IL PUNTO SULL’ECUMENISMO
UNA SCELTA IRREVERSIBILE
L’ecumenismo non sta attraversando una grande stagione.
Il momento attuale si può paragonare a un pendolo dal movimento ondulatorio che
indica un percorso a zig-zag, siglato da ombre e luci. Ma la via delle ricerca
ecumenica è ormai irreversibile.
L’occasione della
tradizionale Settimana di preghiera per l’unità dei cristiani, all’esordio di
questo nuovo anno civile,1 può rappresentare il tempo propizio a porsi una
domanda decisiva per il futuro delle chiese: in quale direzione sta virando
oggi l’ecumenismo, questo evento inatteso e ancora incompiuto che – qualunque
lettura gli s’intenda dare – ha caratterizzato nel profondo il Novecento del
cristianesimo? Spesso, per cercare di indicarla, si è ricorso a metafore,
simboli (così come per indicare il cammino ecumenico tout-court, raffigurato
frequentemente come una navicella in mare aperto): e i commentatori attualmente
alludono volentieri a una paralisi, una stasi, e persino a un vero e proprio
inverno, la cui brutale gelata avrebbe ricoperto di bianco i fragili germogli
delle speranze che avevano caratterizzato gli anni successivi al concilio
Vaticano II.
In questo frangente, però,
a conti fatti forse l’immagine più felice sarebbe quella di un pendolo, il cui
movimento ondulatorio dice bene dell’andamento instabile di un percorso a
zigzag, siglato da ombre e insieme da luci, e difficile da decifrare appieno.
***
Consegna 1: Riporta come elenco numerato le righe dei record, partendo dall'inizio dei record e arrivando alla riga che contiene "tap(172, 38)", entrambe comprese. Escludi le righe vuote.
Consegna 2: Prosegui il testo sull'ecumenismo a partire dalla sua ultima frase.

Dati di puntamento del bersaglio
***
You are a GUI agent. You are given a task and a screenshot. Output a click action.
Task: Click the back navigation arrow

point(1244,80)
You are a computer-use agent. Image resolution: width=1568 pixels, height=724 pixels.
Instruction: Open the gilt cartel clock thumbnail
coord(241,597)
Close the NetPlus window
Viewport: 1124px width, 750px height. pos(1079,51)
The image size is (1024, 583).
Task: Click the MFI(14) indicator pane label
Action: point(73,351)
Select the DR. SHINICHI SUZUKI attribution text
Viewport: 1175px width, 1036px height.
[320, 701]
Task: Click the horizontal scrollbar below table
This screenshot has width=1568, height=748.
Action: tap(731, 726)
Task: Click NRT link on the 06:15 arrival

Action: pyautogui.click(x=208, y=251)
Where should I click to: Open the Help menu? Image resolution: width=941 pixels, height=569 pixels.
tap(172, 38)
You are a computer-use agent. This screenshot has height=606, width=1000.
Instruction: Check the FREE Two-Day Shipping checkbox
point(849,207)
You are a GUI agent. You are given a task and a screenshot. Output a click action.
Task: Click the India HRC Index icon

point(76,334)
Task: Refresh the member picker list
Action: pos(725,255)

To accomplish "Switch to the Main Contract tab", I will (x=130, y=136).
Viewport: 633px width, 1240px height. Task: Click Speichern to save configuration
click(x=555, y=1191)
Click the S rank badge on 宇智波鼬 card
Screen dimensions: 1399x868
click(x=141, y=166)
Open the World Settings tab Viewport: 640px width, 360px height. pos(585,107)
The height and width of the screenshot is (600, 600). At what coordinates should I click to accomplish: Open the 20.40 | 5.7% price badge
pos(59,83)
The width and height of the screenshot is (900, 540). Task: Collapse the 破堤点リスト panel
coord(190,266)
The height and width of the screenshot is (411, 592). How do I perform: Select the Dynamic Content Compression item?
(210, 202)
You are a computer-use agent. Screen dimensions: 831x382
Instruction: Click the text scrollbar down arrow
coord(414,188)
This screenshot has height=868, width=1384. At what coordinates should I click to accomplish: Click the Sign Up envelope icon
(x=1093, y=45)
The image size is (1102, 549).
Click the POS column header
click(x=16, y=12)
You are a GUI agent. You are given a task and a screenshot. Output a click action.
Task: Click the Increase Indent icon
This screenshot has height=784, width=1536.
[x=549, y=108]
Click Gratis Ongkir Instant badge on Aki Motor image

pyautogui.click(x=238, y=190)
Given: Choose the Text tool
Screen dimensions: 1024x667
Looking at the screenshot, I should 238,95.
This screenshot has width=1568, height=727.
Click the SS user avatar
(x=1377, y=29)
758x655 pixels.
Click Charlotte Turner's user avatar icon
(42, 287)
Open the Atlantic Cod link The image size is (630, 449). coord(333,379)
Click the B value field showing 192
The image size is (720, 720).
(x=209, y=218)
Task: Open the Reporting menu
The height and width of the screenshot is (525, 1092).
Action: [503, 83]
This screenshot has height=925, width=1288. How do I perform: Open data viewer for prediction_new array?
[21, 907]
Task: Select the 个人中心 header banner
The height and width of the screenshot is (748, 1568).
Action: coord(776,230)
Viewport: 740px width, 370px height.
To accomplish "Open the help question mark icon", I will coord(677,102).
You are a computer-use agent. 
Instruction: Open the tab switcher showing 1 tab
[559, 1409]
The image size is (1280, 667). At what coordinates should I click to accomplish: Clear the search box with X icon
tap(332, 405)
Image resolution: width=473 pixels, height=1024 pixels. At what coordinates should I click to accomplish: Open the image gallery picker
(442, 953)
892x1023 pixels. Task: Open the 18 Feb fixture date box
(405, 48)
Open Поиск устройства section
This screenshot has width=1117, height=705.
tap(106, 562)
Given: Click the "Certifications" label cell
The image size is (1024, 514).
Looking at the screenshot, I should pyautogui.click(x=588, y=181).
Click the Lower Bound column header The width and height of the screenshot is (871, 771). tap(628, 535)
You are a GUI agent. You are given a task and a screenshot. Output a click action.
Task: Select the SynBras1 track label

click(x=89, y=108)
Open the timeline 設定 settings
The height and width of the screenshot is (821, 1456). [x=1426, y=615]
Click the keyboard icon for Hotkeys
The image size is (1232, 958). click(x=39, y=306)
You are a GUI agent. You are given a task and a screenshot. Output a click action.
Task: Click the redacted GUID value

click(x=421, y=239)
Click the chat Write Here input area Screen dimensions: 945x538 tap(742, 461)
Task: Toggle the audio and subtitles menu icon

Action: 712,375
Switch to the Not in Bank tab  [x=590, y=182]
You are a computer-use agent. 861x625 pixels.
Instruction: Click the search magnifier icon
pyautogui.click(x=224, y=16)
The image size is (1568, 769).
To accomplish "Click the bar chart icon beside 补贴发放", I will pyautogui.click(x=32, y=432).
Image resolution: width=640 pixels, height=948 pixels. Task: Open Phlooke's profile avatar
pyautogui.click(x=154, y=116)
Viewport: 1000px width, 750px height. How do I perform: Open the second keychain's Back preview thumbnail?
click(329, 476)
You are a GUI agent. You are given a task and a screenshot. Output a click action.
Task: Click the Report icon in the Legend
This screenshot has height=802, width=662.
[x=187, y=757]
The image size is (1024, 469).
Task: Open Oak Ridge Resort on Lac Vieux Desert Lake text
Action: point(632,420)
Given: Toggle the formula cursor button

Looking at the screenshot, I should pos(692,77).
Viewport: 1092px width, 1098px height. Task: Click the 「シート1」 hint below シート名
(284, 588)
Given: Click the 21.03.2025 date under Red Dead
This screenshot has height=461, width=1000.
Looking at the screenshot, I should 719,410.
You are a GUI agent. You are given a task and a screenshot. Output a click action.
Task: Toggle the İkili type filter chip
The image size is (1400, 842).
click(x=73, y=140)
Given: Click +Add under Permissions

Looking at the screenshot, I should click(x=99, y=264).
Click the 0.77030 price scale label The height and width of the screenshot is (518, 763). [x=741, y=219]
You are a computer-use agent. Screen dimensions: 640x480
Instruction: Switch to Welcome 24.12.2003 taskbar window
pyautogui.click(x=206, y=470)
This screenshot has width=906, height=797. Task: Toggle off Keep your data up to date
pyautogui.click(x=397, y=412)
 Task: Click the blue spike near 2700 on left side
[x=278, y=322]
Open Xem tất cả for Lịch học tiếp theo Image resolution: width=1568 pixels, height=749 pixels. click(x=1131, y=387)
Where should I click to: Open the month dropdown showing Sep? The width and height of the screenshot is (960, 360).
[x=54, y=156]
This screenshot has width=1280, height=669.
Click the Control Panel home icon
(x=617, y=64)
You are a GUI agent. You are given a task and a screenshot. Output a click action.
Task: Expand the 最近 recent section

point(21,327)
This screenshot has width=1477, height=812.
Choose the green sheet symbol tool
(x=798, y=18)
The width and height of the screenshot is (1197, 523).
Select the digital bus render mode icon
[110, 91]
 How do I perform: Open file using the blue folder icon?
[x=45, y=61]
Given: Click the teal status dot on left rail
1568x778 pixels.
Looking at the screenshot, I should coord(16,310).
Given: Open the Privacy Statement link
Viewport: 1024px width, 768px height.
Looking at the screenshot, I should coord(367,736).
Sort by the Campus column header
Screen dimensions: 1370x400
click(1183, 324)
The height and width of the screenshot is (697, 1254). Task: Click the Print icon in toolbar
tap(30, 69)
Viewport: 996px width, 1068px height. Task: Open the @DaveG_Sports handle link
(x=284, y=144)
***
Risposta 1:
1. You are a GUI agent. You are given a task and a screenshot. Output a click action.
2. Task: Click the back navigation arrow
3. point(1244,80)
4. You are a computer-use agent. Image resolution: width=1568 pixels, height=724 pixels.
5. Instruction: Open the gilt cartel clock thumbnail
6. coord(241,597)
7. Close the NetPlus window
8. Viewport: 1124px width, 750px height. pos(1079,51)
9. The image size is (1024, 583).
10. Task: Click the MFI(14) indicator pane label
11. Action: point(73,351)
12. Select the DR. SHINICHI SUZUKI attribution text
13. Viewport: 1175px width, 1036px height.
14. [320, 701]
15. Task: Click the horizontal scrollbar below table
16. This screenshot has width=1568, height=748.
17. Action: tap(731, 726)
18. Task: Click NRT link on the 06:15 arrival
19. Action: pyautogui.click(x=208, y=251)
20. Where should I click to: Open the Help menu? Image resolution: width=941 pixels, height=569 pixels.
21. tap(172, 38)

Risposta 2:
Denso di contraddizioni, di aperture a letture diverse e diversificate, a
seconda dell’ottica in cui ci si pone: ecumenismo dei gesti, della dottrina
teologica, dei mistici, della collaborazione caritativa o missionaria…
Nessuno può nascondersi, in
ogni caso, la complessità del processo di ricomposizione delle chiese
cristiane, alla luce di fratture storiche larghissimamente sedimentate, e
contrassegnate da controversie, polemiche, se non da guerre apertamente (e
paradossalmente) combattute in nome di una maggiore o minore fedeltà alla
medesima parola di Dio e allo stesso Signore. Un clima non certo addolcito, nei
tempi più recenti, dal risorgere di piccole patrie ed etnocentrismi, localismi
e chiusure identitarie che fanno discutere persino la vulgata mediatica, più o
meno correttamente, di scontri di civiltà, di conflitti interreligiosi, di
fondamentalismi di ogni genere. Anche se, ponendosi dal punto di vista della
lunga durata, converrà piuttosto sottolineare come il secolo breve che si è
appena concluso abbia fatto registrare indubbi quanto impensabili passi avanti,
pur senza raggiungere il traguardo definitivo di un’unità reale e duratura.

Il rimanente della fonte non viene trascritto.